Court Rejects DOJ Request To Unseal Grand Jury Records


Topline

A federal judge on Wednesday rejected the Justice Department’s request to unseal grand jury materials in its prosecution against Jeffrey Epstein, thwarting the Trump administration’s primary strategy to try and quell the public uproar over it refusing to release the full Epstein files—though the grand jury materials were unlikely to have revealed much information even if they had been released.

Key Facts

New York Judge Richard Berman denied the DOJ’s request to make a number of documents public from the grand jury that decided to indict Epstein in 2019, including transcripts from the grand jury and exhibits that the grand jury was shown.

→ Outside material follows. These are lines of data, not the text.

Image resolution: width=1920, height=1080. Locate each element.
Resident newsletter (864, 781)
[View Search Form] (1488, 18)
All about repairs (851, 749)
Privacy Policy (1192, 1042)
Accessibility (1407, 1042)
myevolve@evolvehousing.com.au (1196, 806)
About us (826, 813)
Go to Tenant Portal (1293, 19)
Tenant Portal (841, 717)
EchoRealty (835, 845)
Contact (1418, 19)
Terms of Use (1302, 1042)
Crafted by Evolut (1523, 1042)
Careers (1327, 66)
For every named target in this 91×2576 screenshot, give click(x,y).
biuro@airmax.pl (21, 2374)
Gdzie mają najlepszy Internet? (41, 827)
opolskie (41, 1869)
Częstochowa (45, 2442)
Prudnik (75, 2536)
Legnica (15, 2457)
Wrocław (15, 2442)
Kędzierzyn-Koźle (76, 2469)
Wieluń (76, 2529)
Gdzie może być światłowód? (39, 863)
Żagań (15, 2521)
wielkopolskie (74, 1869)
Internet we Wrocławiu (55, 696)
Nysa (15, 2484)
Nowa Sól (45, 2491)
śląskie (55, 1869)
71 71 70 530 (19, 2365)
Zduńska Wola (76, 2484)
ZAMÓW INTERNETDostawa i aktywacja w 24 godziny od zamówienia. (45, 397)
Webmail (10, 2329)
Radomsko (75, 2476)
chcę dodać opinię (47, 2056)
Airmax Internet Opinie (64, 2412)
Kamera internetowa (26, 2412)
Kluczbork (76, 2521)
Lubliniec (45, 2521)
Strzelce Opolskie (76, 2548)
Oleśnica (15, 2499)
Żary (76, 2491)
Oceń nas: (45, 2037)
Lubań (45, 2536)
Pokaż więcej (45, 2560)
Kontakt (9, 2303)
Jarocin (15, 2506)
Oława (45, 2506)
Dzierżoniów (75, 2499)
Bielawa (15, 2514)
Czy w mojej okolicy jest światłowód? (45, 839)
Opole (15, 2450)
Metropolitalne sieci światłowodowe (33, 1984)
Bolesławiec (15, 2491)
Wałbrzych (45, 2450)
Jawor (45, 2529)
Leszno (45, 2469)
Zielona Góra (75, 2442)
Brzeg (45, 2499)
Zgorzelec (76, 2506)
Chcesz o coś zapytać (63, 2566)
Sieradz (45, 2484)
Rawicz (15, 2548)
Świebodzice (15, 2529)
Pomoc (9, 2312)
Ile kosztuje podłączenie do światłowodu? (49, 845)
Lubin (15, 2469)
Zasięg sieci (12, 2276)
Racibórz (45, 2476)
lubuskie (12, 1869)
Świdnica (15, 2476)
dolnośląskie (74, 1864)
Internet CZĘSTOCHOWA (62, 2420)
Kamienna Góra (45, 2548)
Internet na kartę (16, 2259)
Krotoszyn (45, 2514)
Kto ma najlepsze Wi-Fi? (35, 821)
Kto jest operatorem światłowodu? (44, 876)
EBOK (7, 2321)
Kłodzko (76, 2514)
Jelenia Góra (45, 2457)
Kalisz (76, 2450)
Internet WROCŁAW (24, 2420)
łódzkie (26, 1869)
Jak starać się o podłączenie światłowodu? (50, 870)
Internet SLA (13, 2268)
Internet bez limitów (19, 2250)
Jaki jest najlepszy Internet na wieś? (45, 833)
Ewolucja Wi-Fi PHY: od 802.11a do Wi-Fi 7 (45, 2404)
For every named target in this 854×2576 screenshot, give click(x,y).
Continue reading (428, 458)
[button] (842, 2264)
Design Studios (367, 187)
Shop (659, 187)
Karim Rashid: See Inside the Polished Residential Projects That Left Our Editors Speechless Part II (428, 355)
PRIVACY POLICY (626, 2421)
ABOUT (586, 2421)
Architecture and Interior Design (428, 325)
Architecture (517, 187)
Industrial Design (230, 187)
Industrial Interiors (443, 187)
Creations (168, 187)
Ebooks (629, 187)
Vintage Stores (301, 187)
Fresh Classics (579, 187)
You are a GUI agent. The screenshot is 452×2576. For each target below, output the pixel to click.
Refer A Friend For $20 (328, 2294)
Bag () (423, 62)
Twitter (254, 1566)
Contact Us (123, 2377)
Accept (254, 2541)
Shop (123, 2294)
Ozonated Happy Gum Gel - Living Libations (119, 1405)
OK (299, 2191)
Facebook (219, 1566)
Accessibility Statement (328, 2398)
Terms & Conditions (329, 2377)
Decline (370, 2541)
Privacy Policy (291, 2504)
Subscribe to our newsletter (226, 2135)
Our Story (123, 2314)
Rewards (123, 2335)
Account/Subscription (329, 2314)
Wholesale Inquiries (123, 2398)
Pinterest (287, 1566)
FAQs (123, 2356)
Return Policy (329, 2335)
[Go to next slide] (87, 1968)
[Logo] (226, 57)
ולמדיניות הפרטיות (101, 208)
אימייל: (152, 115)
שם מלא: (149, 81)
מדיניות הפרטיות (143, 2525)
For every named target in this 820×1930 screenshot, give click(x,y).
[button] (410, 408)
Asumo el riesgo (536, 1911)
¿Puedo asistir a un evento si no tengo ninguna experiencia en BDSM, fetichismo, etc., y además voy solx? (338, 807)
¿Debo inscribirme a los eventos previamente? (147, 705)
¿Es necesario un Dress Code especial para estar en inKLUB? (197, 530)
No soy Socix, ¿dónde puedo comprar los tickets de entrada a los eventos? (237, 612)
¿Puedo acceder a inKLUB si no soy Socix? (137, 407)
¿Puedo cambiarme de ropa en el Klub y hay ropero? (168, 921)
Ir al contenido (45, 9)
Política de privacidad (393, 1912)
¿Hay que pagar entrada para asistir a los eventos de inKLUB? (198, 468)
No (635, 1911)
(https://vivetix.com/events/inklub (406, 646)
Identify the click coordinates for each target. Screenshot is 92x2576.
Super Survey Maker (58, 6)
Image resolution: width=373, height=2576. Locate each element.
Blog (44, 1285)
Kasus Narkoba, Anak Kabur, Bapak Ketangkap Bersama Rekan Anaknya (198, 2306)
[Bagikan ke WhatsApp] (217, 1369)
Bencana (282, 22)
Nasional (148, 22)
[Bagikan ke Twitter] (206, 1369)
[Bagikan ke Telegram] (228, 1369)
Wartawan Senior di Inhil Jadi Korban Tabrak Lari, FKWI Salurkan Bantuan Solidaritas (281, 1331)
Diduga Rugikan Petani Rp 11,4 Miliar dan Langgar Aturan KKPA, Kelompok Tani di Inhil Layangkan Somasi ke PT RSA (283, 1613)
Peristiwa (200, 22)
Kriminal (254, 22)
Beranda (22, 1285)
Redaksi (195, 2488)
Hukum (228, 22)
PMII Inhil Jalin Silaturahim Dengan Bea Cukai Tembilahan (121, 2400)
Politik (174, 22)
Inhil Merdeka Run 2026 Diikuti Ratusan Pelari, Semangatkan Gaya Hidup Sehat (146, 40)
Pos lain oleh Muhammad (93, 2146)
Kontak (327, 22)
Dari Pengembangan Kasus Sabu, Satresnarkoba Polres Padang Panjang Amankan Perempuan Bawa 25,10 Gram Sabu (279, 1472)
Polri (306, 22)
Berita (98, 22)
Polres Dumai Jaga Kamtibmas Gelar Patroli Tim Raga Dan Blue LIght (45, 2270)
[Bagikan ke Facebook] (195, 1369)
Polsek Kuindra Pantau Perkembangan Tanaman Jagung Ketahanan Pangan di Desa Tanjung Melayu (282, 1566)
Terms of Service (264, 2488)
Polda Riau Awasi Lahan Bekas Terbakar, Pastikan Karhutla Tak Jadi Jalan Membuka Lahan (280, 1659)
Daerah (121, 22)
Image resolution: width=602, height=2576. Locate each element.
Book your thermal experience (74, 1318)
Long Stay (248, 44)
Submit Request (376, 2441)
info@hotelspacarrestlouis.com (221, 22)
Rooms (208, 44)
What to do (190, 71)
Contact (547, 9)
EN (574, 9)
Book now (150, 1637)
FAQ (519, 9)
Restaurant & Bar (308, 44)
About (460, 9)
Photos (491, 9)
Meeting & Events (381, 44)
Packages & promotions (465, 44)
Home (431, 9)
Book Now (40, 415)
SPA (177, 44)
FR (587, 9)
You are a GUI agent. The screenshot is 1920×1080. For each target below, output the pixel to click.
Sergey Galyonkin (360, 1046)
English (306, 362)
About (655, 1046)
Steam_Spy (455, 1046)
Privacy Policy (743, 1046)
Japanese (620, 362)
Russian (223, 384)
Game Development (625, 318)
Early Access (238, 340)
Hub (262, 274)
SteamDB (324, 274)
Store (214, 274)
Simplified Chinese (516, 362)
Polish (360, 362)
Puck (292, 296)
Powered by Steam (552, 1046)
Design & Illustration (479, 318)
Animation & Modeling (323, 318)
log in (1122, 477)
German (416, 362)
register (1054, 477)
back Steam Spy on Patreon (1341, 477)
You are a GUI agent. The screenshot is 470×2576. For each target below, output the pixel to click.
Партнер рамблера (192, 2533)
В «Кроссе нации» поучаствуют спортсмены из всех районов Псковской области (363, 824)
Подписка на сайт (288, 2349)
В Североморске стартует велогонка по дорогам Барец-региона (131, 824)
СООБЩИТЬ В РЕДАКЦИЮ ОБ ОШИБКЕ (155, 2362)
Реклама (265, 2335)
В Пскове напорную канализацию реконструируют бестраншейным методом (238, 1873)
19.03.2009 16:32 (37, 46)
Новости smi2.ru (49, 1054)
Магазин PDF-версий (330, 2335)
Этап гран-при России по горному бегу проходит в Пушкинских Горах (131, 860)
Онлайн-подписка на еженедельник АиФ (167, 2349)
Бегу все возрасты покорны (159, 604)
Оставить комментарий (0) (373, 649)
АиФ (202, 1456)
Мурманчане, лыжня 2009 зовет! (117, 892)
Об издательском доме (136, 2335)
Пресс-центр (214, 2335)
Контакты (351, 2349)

The Trump administration asked the court to unseal the materials in response to the public backlash over the DOJ’s memo announcing it would not release any further files on Epstein to the public.

Grand jury materials can typically only be made public under a very narrow set of circumstances, and while the Trump administration had argued that the Epstein case merited an exception due to the public interest in the case, Berman disagreed.

The judge wrote that while there is “certainly and appropriately lots of discussion about the Epstein case,” that interest is “legally insufficient” to justify the materials being released, and other factors also warrant the records remaining under seal, such as protecting the privacy and safety of Epstein’s victims.

Berman suggested the DOJ should instead release its own files in the Epstein case rather than ask for the grand jury materials to be unsealed, noting it is “the logical party” to release files on Epstein and that the information in the grand jury materials “pales in comparison” to the information “in the hands of the Department of Justice.”

The ruling comes after two other courts previously rejected other requests by the DOJ to unseal grand jury materials in cases against Epstein and associate Ghislaine Maxwell.

This story is breaking and will be updated.